■ TEXTE FOURNI ■
Près de la moitié des pays du monde connaissent un déclin de leur système démocratique, selon un rapport sur la démocratie dans le monde publié ce jeudi par le think tank International IDEA, qui note pour cette année la plus longue « récession démocratique ».
Pour réaliser ce rapport sur « l'état global de la démocratie » et évaluer la situation des démocraties dans le monde, le think tank International IDEA, qui couvre la plupart des pays du monde, utilise plusieurs indicateurs démocratiques tels que les libertés civiles, l'indépendance judiciaire et la participation politique. Selon le rapport, « les fondements de la démocratie s'affaiblissent dans le monde entier », les problèmes « allant d'élections entachées d'irrégularités à des droits restreints ».
« C'est la sixième année de suite que nous voyons davantage de démocraties en déclin qu'en progrès », relève Michael Runey, co-auteur du rapport d'IDEA International, l'institut international pour la démocratie et l'assistance électorale. Il ajoute que cette tendance représente la plus longue « récession démocratique » jamais observée par l'organisation depuis qu'elle a commencé à collecter des données en 1975.

■ DONNÉES EXTRAITES ■
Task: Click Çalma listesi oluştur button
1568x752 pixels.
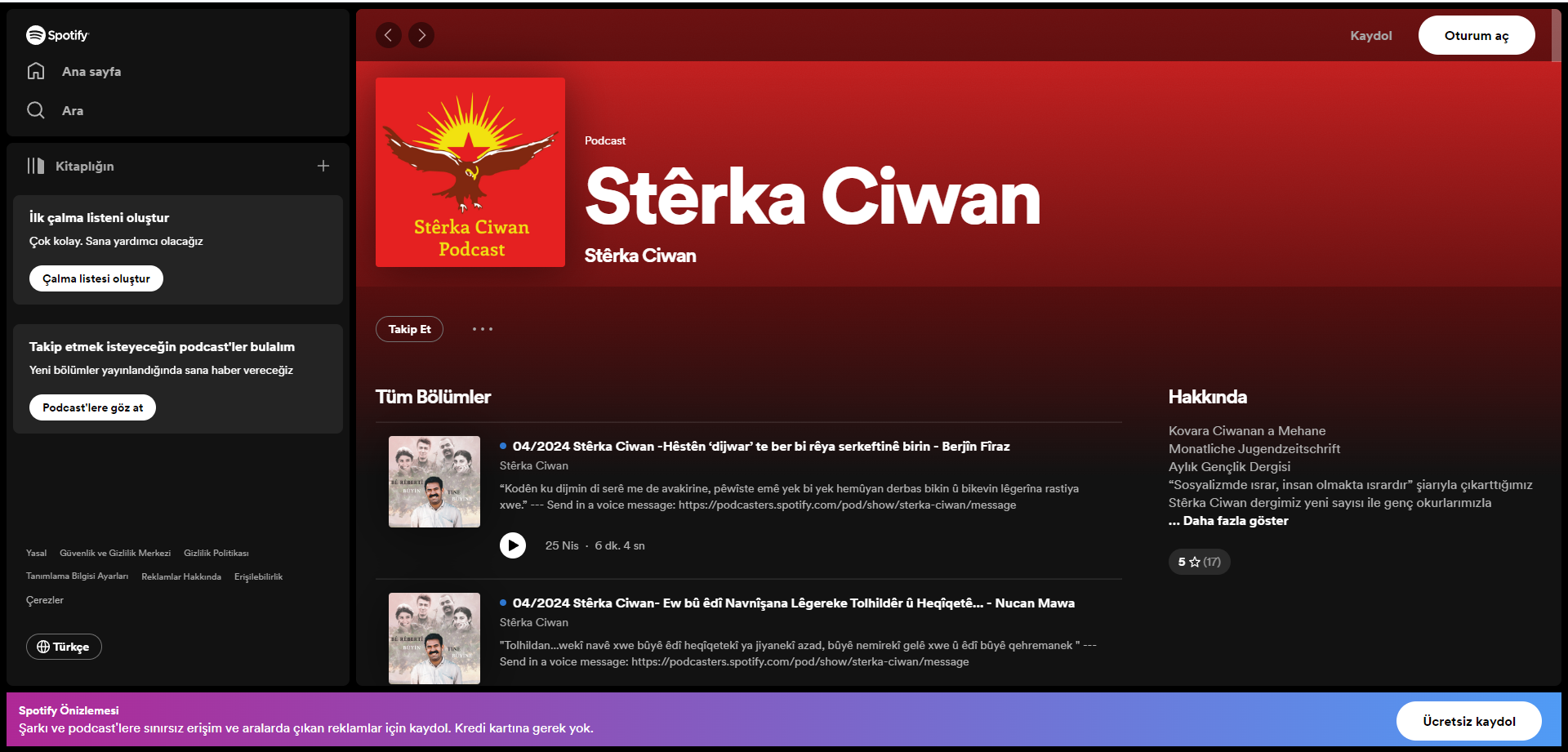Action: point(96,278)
...
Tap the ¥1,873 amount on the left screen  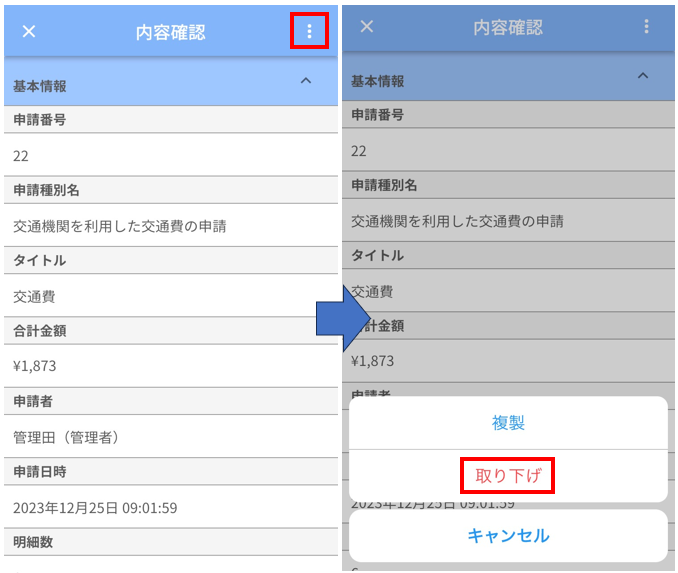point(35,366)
--
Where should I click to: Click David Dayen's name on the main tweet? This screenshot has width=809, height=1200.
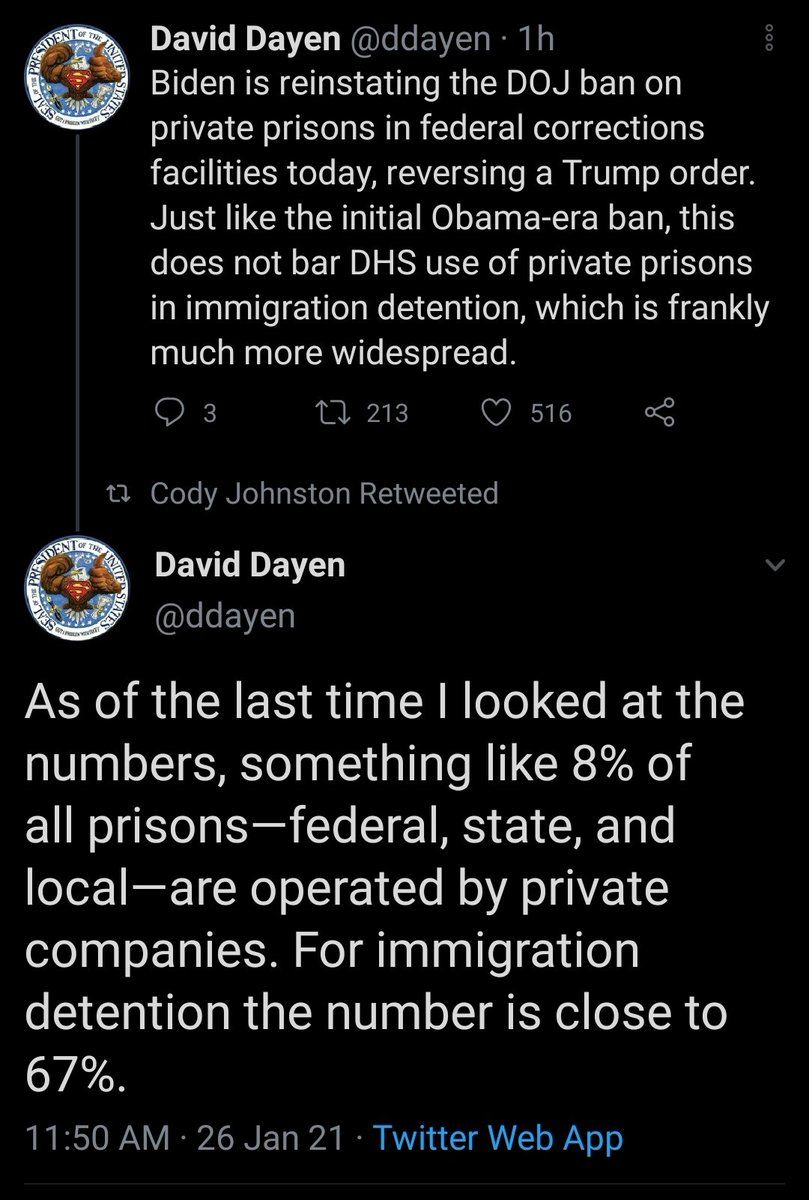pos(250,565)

■ TÂCHE ■
Poursuivez l'article sur le recul de la démocratie dans le monde à partir de sa dernière phrase.

■ RÉSULTAT ■
La moitié des pays souffrent de déclin démocratique
Sur 173 pays étudiés, 85 ont affiché de mauvais résultats en fonction d'au moins « un indicateur clé de performance démocratique au cours des cinq dernières années ». En ce qui concerne la représentation, le rapport pointe « un déclin notable », en particulier dans le domaine des élections et du bon fonctionnement des Parlements, mais aussi du principe d'État de droit, dont l'indépendance du système judiciaire des pays.
Les auteurs du rapport notent que des guerres civiles ou des effondrements d'États ont eu lieu en Afghanistan, à Haïti ou en Birmanie. Ils relèvent l'autoritarisme en Biélorussie, en Russie, au Cambodge, au Salvador, au Nicaragua, ou au Venezuela. Même la qualité des démocraties établies s'est érodée, les pouvoirs exécutifs tentant de supprimer les institutions compensatrices afin d'accaparer le pouvoir.
Les coups d'État africains, signe d'un recul
Le déclin des systèmes démocratiques à un niveau global peut s'illustrer par « la vague continue de coups d'État » au Burkina Faso, en Guinée, ou au Mali. Ces coups d'État, « ainsi que les conflits civils en Éthiopie et au Soudan, ont mis en évidence les défis de la consolidation démocratique », pointe le rapport. Tandis que la Gambie et la Zambie restent sur une trajectoire positive, un recul démocratique a été constaté au Bénin, aux Comores, sur l'île Maurice, ou en Tunisie.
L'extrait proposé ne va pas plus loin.